## BEGIN

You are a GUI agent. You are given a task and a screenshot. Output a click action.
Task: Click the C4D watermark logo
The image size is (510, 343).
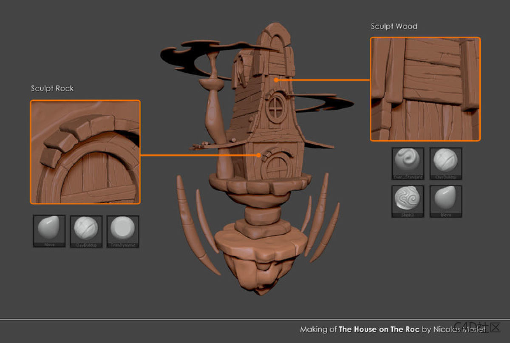[477, 328]
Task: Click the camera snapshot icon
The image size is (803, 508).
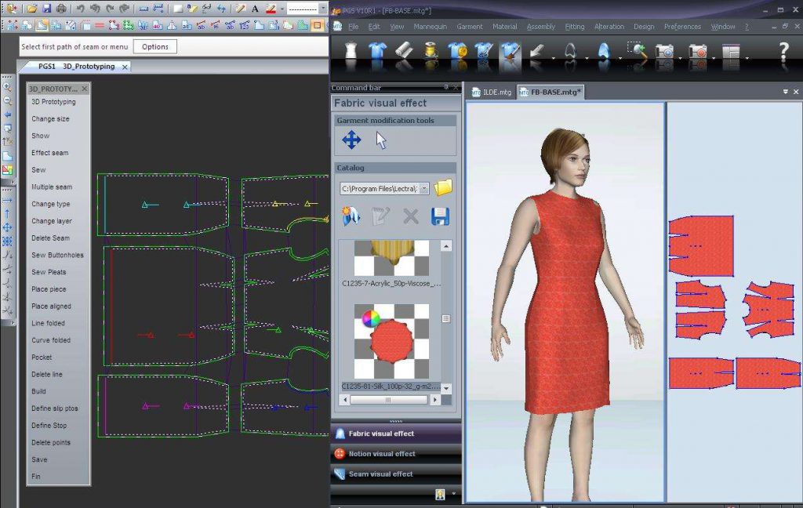Action: [664, 53]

## END

» To be done
Identify each line in the items above that contains the string "size", and copy those lines in full. Case counts.

» Exercise output
The image size is (510, 343).
The image size is (803, 508).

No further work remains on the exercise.